Using Digital Courseware to Address Affordability, Access, and Effectiveness
Concurrent Session 5
This session shares insights and learning data analysis from a multi-year implementation of digital courseware designed using open educational resources (OER). It explores how courseware can impact student success by strengthening essential factors in learning such as metacognition, learner feedback, and faculty-student connections, in addition to affordability and access.
Tom Ayers, Associate Dean for Information Technology, Business Administration, and Competency-based education at Broward College, starts off the session with a discussion of key challenges encountered by Broward College as the institution works to improve student success and retention, particularly in online courses. He will offer perspectives on institutional strategy and priorities at Broward, and the roles played by open educational resources (OER) together with digital courseware tools to improve learning effectiveness for students and teaching effectiveness for faculty members. He also discusses how participation in programs such as the Gate’s Next Generation Courseware Challenge and the Achieving the Dream (ATD) OER Degree Initiative has helped generate organizational momentum around innovation in teaching and learning.

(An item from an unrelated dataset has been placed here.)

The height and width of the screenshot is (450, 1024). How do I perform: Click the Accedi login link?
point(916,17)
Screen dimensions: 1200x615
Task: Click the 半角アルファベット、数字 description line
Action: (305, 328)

Dr. Ayers highlights key elements that make a meaningful difference to students and learning: solving problems around access to learning content; improving the frequency and type of teacher-student communication to support a higher-touch learning experience; opportunities for students to practice and get feedback on their performance; and the imperative for flexibility using OER content to continuously improve learning materials over time.
Kim Thanos, CEO of Lumen Learning, introduces summary learning data analysis about the impact of digital courseware on students at Broward College. Kim shares insights about the impact of this courseware initiative on various student success metrics, and the circumstances where using courseware appears to have the strongest positive impact on student grades. She offers insights from behavioral data about how students and faculty use the courseware, comparing actual behaviors to optimal behaviors aimed at improving learning and the student-teacher relationship. She also shares an innovative framework for evaluating courseware effectiveness for each learning outcome, yielding a data-driven process for making surgical improvements to course content, learning activities and assessments.

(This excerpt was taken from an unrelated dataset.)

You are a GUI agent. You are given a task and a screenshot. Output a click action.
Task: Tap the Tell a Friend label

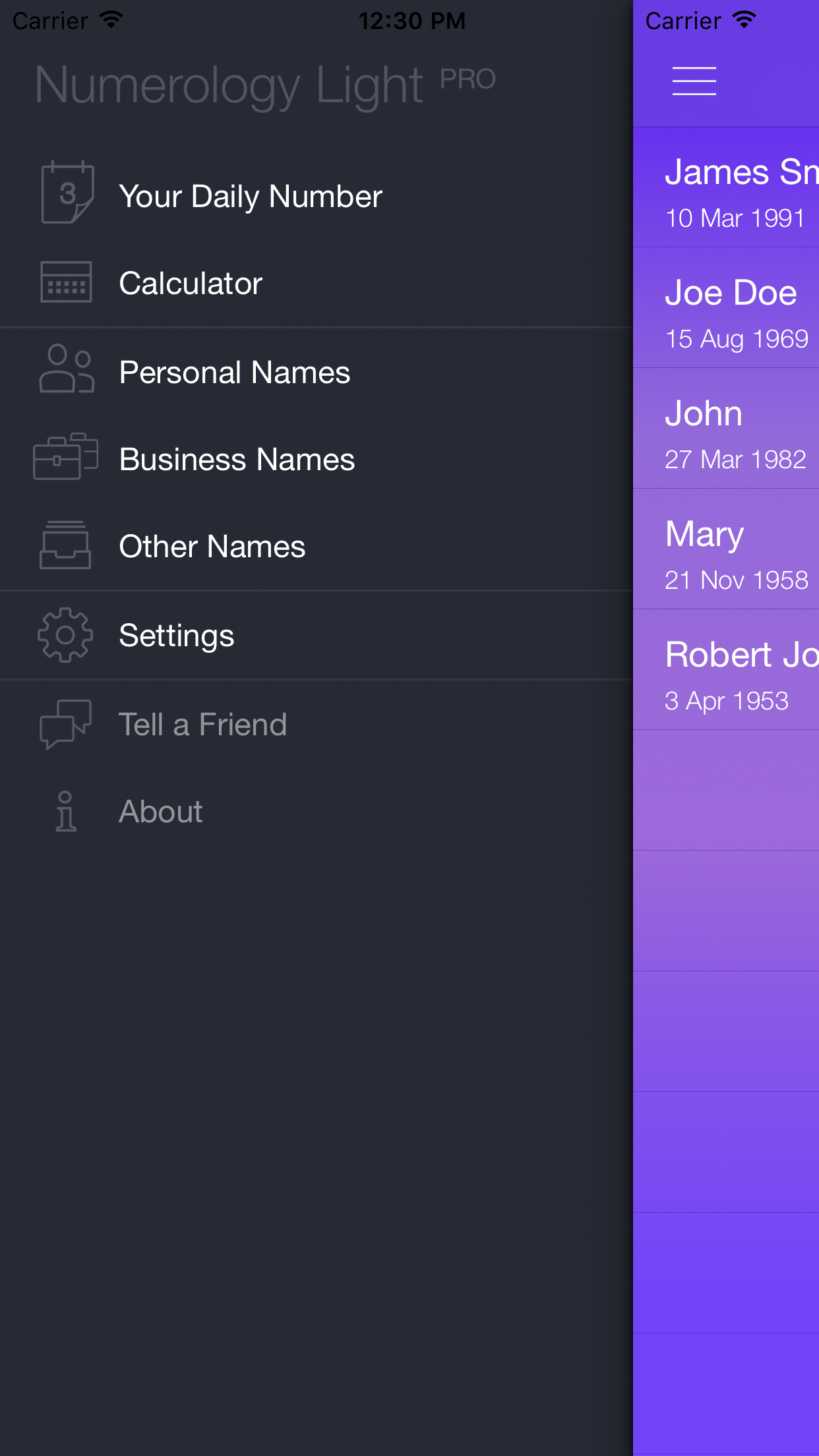[203, 725]
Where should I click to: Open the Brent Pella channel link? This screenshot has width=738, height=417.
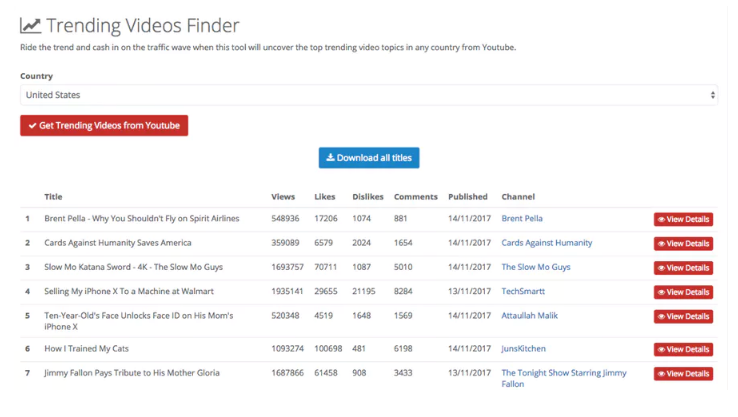(x=522, y=218)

The session moves on to frame how to approach opportunities to implement digital courseware, putting the humans involved in learning at the center of this consideration. What are the desired goals for improving the learning experience for students and faculty? What role can courseware play in achieving these goals? How will using digital courseware alter the learning experience, and what does this mean for students, teachers, and how they interact with each other? In what ways does digital courseware offer greater versus lesser freedom and autonomy for instructors to shape the learning experience?
Session attendees are invited to join this dialogue with questions, comments and their own experiences exploring the value and impact of digital courseware. This thought-provoking dialogue is useful at a time when faculty members and institutional leaders have the obligation to explore not only what digital courseware can offer, but also how implementation factors affect the essential human interactions around teaching and learning.